Wenn das kein Thema fürs Fernsehen ist: Geistig Behinderten zwei Stunden lang beim Lesenlernen zuschauen. Was wie ein böser Scherz von RTL-Chef Helmut Thoma über, sagen wir, das ZDF- Programm klingt, ist die reine Wahrheit. Denn noch gibt es ihn, den Unterschied zwischen kommerziellem und öffentlich-rechtlichem Fernsehen, zumindest an diesem Sonntagabend: Da zeigen die Mainzer einen Dokumentarfilm von Hans-Dieter Grabe.

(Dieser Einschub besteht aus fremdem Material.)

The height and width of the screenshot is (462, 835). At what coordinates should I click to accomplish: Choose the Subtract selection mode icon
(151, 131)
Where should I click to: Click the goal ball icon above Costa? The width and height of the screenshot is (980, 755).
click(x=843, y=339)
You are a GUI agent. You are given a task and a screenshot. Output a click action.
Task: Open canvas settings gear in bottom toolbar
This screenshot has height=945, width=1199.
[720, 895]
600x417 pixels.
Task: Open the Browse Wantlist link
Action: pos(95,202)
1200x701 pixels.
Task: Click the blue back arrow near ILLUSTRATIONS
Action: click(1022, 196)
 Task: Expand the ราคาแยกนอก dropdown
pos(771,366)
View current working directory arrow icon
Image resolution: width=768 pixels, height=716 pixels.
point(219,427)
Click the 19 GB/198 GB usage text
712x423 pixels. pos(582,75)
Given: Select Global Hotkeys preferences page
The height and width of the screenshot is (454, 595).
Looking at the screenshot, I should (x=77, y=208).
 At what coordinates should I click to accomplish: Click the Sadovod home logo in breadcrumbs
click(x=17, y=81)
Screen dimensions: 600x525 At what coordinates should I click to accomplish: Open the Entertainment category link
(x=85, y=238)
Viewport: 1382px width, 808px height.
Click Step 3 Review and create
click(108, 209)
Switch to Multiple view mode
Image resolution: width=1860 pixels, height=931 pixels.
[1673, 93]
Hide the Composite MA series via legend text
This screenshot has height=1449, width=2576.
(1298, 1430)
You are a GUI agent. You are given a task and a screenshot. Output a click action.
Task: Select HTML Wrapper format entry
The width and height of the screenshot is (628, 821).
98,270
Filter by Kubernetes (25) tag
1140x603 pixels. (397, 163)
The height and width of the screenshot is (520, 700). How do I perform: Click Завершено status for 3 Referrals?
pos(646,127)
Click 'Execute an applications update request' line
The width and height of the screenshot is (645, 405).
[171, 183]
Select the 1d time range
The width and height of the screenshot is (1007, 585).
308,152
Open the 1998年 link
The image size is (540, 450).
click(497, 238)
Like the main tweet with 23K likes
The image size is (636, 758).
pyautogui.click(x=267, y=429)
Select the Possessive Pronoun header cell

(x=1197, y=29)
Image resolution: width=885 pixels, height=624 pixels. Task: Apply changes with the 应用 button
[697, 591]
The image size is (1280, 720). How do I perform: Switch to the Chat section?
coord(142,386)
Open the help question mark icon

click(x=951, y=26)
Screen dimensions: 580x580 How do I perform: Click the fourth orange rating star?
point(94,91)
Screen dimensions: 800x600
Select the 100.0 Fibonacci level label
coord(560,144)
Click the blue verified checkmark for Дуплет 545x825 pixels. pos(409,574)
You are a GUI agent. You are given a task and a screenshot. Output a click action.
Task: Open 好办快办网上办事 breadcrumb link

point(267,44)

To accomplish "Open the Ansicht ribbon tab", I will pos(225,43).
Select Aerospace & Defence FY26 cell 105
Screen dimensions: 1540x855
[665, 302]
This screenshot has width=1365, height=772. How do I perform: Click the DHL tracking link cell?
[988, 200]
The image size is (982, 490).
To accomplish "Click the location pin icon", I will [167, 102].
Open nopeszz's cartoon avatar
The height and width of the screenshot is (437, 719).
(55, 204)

„Ich bin mir bewußt, daß ich außerordentlich weit gehe“, sagt der 59jährige ZDF-Redakteur. Sein Film sei zwar „sehr extrem, aber ähnlich fernsehgemäß wie eine Live-Sportübertragung“. Zwei Wochen lang hat Grabe, ausgestattet mit einer tragbaren Hi-8-Kamera, das Heim für geistig Behinderte in der Berliner Eichbuschallee besucht. Einige der erwachsenen Bewohner wollen sich dort in Lesen und Schreiben „weiterbilden“, wie es Grabe nennt. Doch bei dem Unterricht geht es weniger um Buchstaben, als darum, „daß ihre Sinne geschärft werden, daß sie an Selbstwertgefühl gewinnen“, so Lehrerin Siebert.

Es ist dann auch die ungeheure Motivation und Begeisterung über jedes Erfolgserlebnis in der kleinen Lerngruppe, die Grabe festzuhalten weiß. Mit minimalen Kamerabewegungen, wenigen Schnitten und ohne begleitenden Kommentar nimmt er sich ausführlich Zeit, die Menschen vorzustellen – 118 Minuten Fernsehen, das in bemerkenswerter Konsequenz auf Quoten-Denken und veränderte Sehgewohnheiten pfeift. Grabe treiben dabei gute Absichten an. Er habe die Behinderten und ihre Lehrerin „lieb gewonnen“, und die Ämter mögen doch bitte ein solches Lernprojekt weiter bezahlen. Trotzdem wahrt der mit zahlreichen Preisen ausgezeichnete Dokumentarfilmer Distanz und gaukelt nicht vor, bei den Dreharbeiten unsichtbar gewesen zu sein.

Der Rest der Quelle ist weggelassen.